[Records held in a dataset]
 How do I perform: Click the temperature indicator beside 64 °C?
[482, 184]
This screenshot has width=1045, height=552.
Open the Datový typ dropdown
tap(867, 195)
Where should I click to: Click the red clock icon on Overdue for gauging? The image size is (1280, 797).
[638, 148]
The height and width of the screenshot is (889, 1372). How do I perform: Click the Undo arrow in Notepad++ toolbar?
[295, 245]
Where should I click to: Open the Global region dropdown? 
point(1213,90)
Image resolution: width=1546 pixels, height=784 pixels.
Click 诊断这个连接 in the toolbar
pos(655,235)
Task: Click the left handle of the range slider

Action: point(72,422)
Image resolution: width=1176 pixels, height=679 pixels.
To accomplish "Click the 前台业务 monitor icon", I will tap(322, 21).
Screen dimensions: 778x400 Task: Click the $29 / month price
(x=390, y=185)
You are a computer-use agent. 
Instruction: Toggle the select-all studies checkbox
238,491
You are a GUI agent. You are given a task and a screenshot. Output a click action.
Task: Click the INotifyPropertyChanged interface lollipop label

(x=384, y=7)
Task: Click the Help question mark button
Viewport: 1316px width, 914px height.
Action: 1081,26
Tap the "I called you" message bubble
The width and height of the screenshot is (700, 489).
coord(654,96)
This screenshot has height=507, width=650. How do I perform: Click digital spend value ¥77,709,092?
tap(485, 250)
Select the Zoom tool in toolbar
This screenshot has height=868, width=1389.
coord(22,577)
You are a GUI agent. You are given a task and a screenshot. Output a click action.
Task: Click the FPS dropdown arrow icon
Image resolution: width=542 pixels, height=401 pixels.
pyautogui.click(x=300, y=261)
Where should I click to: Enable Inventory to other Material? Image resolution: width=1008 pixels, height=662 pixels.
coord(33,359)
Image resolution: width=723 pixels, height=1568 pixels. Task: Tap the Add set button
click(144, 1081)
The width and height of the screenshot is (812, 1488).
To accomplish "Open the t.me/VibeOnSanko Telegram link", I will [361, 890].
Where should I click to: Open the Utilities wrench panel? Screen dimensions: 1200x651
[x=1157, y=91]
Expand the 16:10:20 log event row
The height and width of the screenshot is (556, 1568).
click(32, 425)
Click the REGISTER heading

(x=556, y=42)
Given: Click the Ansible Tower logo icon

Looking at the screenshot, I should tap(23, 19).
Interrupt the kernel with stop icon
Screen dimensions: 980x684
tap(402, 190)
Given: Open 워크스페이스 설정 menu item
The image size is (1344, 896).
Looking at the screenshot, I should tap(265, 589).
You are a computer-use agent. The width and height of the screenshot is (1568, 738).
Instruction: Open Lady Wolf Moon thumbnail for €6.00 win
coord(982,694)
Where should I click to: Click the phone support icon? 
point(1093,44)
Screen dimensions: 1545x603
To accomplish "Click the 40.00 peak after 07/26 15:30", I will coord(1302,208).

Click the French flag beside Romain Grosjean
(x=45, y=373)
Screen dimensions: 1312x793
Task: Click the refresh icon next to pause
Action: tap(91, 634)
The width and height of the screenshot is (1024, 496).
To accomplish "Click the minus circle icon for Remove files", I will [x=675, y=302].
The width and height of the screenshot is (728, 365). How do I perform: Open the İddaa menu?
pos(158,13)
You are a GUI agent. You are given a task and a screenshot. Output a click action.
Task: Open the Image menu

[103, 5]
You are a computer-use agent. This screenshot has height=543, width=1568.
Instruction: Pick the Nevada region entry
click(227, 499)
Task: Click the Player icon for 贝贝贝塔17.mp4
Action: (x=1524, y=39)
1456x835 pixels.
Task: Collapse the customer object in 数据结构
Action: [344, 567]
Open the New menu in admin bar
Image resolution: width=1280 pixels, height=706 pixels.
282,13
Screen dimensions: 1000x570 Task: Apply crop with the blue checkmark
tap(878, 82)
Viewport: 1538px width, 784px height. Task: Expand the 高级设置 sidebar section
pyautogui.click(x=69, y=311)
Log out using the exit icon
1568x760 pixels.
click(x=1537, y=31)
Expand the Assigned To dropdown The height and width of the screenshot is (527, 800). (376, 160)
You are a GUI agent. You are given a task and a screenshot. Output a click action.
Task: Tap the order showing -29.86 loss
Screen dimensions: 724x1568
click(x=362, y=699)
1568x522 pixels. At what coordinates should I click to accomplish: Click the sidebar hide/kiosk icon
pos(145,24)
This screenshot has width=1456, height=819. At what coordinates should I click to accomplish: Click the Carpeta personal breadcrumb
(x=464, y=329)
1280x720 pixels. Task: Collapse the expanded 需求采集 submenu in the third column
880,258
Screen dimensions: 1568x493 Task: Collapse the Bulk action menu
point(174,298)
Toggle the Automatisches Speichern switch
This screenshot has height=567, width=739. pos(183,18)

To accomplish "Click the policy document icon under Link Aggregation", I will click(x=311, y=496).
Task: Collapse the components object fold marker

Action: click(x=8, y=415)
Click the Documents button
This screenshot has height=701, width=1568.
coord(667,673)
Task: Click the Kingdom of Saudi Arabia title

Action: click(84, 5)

■ GIVEN EXERCISE
Format the lines above as a JSON list of strings, one string per line, leaving out blank lines.

■ SOLUTION FOR THIS EXERCISE
[
  " How do I perform: Click the temperature indicator beside 64 °C?",
  "[482, 184]",
  "This screenshot has width=1045, height=552.",
  "Open the Datový typ dropdown",
  "tap(867, 195)",
  "Where should I click to: Click the red clock icon on Overdue for gauging? The image size is (1280, 797).",
  "[638, 148]",
  "The height and width of the screenshot is (889, 1372). How do I perform: Click the Undo arrow in Notepad++ toolbar?",
  "[295, 245]",
  "Where should I click to: Open the Global region dropdown? ",
  "point(1213,90)",
  "Image resolution: width=1546 pixels, height=784 pixels.",
  "Click 诊断这个连接 in the toolbar",
  "pos(655,235)",
  "Task: Click the left handle of the range slider",
  "Action: point(72,422)",
  "Image resolution: width=1176 pixels, height=679 pixels.",
  "To accomplish \"Click the 前台业务 monitor icon\", I will tap(322, 21).",
  "Screen dimensions: 778x400 Task: Click the $29 / month price",
  "(x=390, y=185)",
  "You are a computer-use agent. ",
  "Instruction: Toggle the select-all studies checkbox",
  "238,491",
  "You are a GUI agent. You are given a task and a screenshot. Output a click action.",
  "Task: Click the INotifyPropertyChanged interface lollipop label",
  "(x=384, y=7)",
  "Task: Click the Help question mark button",
  "Viewport: 1316px width, 914px height.",
  "Action: 1081,26",
  "Tap the \"I called you\" message bubble",
  "The width and height of the screenshot is (700, 489).",
  "coord(654,96)",
  "This screenshot has height=507, width=650. How do I perform: Click digital spend value ¥77,709,092?",
  "tap(485, 250)",
  "Select the Zoom tool in toolbar",
  "This screenshot has height=868, width=1389.",
  "coord(22,577)",
  "You are a GUI agent. You are given a task and a screenshot. Output a click action.",
  "Task: Click the FPS dropdown arrow icon",
  "Image resolution: width=542 pixels, height=401 pixels.",
  "pyautogui.click(x=300, y=261)",
  "Where should I click to: Enable Inventory to other Material? Image resolution: width=1008 pixels, height=662 pixels.",
  "coord(33,359)",
  "Image resolution: width=723 pixels, height=1568 pixels. Task: Tap the Add set button",
  "click(144, 1081)",
  "The width and height of the screenshot is (812, 1488).",
  "To accomplish \"Open the t.me/VibeOnSanko Telegram link\", I will [361, 890].",
  "Where should I click to: Open the Utilities wrench panel? Screen dimensions: 1200x651",
  "[x=1157, y=91]",
  "Expand the 16:10:20 log event row",
  "The height and width of the screenshot is (556, 1568).",
  "click(32, 425)",
  "Click the REGISTER heading",
  "(x=556, y=42)",
  "Given: Click the Ansible Tower logo icon",
  "Looking at the screenshot, I should tap(23, 19).",
  "Interrupt the kernel with stop icon",
  "Screen dimensions: 980x684",
  "tap(402, 190)",
  "Given: Open 워크스페이스 설정 menu item",
  "The image size is (1344, 896).",
  "Looking at the screenshot, I should tap(265, 589).",
  "You are a computer-use agent. The width and height of the screenshot is (1568, 738).",
  "Instruction: Open Lady Wolf Moon thumbnail for €6.00 win",
  "coord(982,694)",
  "Where should I click to: Click the phone support icon? ",
  "point(1093,44)",
  "Screen dimensions: 1545x603",
  "To accomplish \"Click the 40.00 peak after 07/26 15:30\", I will coord(1302,208).",
  "Click the French flag beside Romain Grosjean",
  "(x=45, y=373)",
  "Screen dimensions: 1312x793",
  "Task: Click the refresh icon next to pause",
  "Action: tap(91, 634)",
  "The width and height of the screenshot is (1024, 496).",
  "To accomplish \"Click the minus circle icon for Remove files\", I will [x=675, y=302].",
  "The width and height of the screenshot is (728, 365). How do I perform: Open the İddaa menu?",
  "pos(158,13)",
  "You are a GUI agent. You are given a task and a screenshot. Output a click action.",
  "Task: Open the Image menu",
  "[103, 5]",
  "You are a computer-use agent. This screenshot has height=543, width=1568.",
  "Instruction: Pick the Nevada region entry",
  "click(227, 499)",
  "Task: Click the Player icon for 贝贝贝塔17.mp4",
  "Action: (x=1524, y=39)",
  "1456x835 pixels.",
  "Task: Collapse the customer object in 数据结构",
  "Action: [344, 567]",
  "Open the New menu in admin bar",
  "Image resolution: width=1280 pixels, height=706 pixels.",
  "282,13",
  "Screen dimensions: 1000x570 Task: Apply crop with the blue checkmark",
  "tap(878, 82)",
  "Viewport: 1538px width, 784px height. Task: Expand the 高级设置 sidebar section",
  "pyautogui.click(x=69, y=311)",
  "Log out using the exit icon",
  "1568x760 pixels.",
  "click(x=1537, y=31)",
  "Expand the Assigned To dropdown The height and width of the screenshot is (527, 800). (376, 160)",
  "You are a GUI agent. You are given a task and a screenshot. Output a click action.",
  "Task: Tap the order showing -29.86 loss",
  "Screen dimensions: 724x1568",
  "click(x=362, y=699)",
  "1568x522 pixels. At what coordinates should I click to accomplish: Click the sidebar hide/kiosk icon",
  "pos(145,24)",
  "This screenshot has width=1456, height=819. At what coordinates should I click to accomplish: Click the Carpeta personal breadcrumb",
  "(x=464, y=329)",
  "1280x720 pixels. Task: Collapse the expanded 需求采集 submenu in the third column",
  "880,258",
  "Screen dimensions: 1568x493 Task: Collapse the Bulk action menu",
  "point(174,298)",
  "Toggle the Automatisches Speichern switch",
  "This screenshot has height=567, width=739. pos(183,18)",
  "To accomplish \"Click the policy document icon under Link Aggregation\", I will click(x=311, y=496).",
  "Task: Collapse the components object fold marker",
  "Action: click(x=8, y=415)",
  "Click the Documents button",
  "This screenshot has height=701, width=1568.",
  "coord(667,673)",
  "Task: Click the Kingdom of Saudi Arabia title",
  "Action: click(84, 5)"
]